#### BRONTEKST
____________

2. God vertelde Adam van Zijn scheppingswerken. Dat deed God overdag. Daarna werd het nacht en kon Adam rusten. God is niet plaatsgebonden, maar Adam was dat wel. Hij was op één plek en God onderwees hem.
3. Natuurlijk wordt God niet moe, Hij is geen mens (Jes.40:28; Ps.121:4), maar Adam werd dat wel. Daarom kreeg hij ’s nachts rust en God stopte (>hield op), zoals het letterlijk staat in Gen.2:2-3, op de zevende dag en heiligde deze dag.
4. Adam was door God gemaakt en geplaatst in een wereld die God in begin geschapen had. God sprak tot Adam en benoemde de dingen voor hem. Adam had instructie nodig, God gaf hem onderwijs en leerde hem hoe de dingen heten. God noemde het licht dag, de duisternis nacht, enz.
5. Adam en Eva kunnen dus onmogelijk op dezelfde dag geschapen zijn. God vertelde op de zesde dag aan Adam hoe Hij hem gemaakt had. Maar wanneer schiep God Eva dan? Dat moet op diezelfde dag zijn geweest waarop God verhaalde aan Adam van de schepping van Adam, de zesde dag van Gods onderwijs over de schepping. Want er staat: en God voltooide in de zevende dag Zijn werk dat Hij deed (Gen.2:2).

____________

#### GETOONDE GEGEVENS
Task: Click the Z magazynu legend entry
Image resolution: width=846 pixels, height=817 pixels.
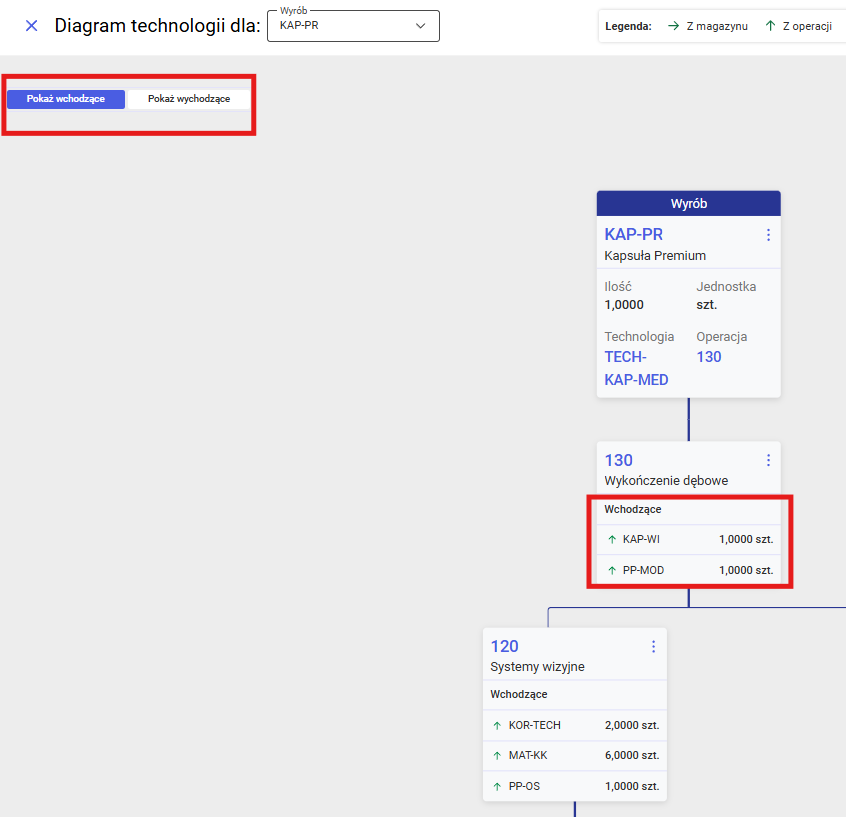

____________

#### OPDRACHT
Beantwoord de volgende vragen over de brontekst:
(a) Wat kon Adam doen toen het nacht werd?
(b) Hoe noemde God het licht en de duisternis?
(c) Op welke dag vertelde God aan Adam hoe Hij hem gemaakt had?
De regels spelen hierbij geen rol.

#### ANTWOORD
(a) Rusten.
(b) Het licht noemde Hij dag, de duisternis nacht.
(c) Op de zesde dag.